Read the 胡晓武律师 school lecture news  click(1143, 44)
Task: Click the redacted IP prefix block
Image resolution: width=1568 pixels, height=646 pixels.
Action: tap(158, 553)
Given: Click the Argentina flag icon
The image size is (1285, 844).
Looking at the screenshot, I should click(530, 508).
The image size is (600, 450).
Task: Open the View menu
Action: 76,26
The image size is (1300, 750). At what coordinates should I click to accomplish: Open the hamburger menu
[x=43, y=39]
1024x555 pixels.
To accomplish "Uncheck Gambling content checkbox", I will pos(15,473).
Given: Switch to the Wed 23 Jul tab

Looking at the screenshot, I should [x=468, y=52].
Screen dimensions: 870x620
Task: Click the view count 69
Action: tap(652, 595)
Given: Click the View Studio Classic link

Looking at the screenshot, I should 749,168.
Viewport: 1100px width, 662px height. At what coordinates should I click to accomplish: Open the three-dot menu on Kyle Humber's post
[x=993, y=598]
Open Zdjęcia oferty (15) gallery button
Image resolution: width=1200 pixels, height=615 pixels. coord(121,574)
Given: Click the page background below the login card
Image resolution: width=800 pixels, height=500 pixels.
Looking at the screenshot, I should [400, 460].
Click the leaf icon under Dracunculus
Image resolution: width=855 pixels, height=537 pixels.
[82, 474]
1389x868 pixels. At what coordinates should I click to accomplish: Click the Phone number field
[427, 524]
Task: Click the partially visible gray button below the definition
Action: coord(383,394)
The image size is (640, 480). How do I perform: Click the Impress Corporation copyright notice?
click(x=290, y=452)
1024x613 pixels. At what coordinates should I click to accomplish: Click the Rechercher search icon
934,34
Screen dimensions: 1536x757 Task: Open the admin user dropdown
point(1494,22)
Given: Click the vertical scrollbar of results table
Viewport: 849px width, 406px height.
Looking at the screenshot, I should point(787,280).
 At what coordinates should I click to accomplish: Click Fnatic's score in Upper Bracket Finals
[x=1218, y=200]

DIRECTIONS:
Print every one of the items above exactly as they appear, line for line.

EXERCISE OUTPUT:
Read the 胡晓武律师 school lecture news  click(1143, 44)
Task: Click the redacted IP prefix block
Image resolution: width=1568 pixels, height=646 pixels.
Action: tap(158, 553)
Given: Click the Argentina flag icon
The image size is (1285, 844).
Looking at the screenshot, I should click(530, 508).
The image size is (600, 450).
Task: Open the View menu
Action: 76,26
The image size is (1300, 750). At what coordinates should I click to accomplish: Open the hamburger menu
[x=43, y=39]
1024x555 pixels.
To accomplish "Uncheck Gambling content checkbox", I will pos(15,473).
Given: Switch to the Wed 23 Jul tab

Looking at the screenshot, I should [x=468, y=52].
Screen dimensions: 870x620
Task: Click the view count 69
Action: tap(652, 595)
Given: Click the View Studio Classic link

Looking at the screenshot, I should 749,168.
Viewport: 1100px width, 662px height. At what coordinates should I click to accomplish: Open the three-dot menu on Kyle Humber's post
[x=993, y=598]
Open Zdjęcia oferty (15) gallery button
Image resolution: width=1200 pixels, height=615 pixels. coord(121,574)
Given: Click the page background below the login card
Image resolution: width=800 pixels, height=500 pixels.
Looking at the screenshot, I should [400, 460].
Click the leaf icon under Dracunculus
Image resolution: width=855 pixels, height=537 pixels.
[82, 474]
1389x868 pixels. At what coordinates should I click to accomplish: Click the Phone number field
[427, 524]
Task: Click the partially visible gray button below the definition
Action: coord(383,394)
The image size is (640, 480). How do I perform: Click the Impress Corporation copyright notice?
click(x=290, y=452)
1024x613 pixels. At what coordinates should I click to accomplish: Click the Rechercher search icon
934,34
Screen dimensions: 1536x757 Task: Open the admin user dropdown
point(1494,22)
Given: Click the vertical scrollbar of results table
Viewport: 849px width, 406px height.
Looking at the screenshot, I should point(787,280).
 At what coordinates should I click to accomplish: Click Fnatic's score in Upper Bracket Finals
[x=1218, y=200]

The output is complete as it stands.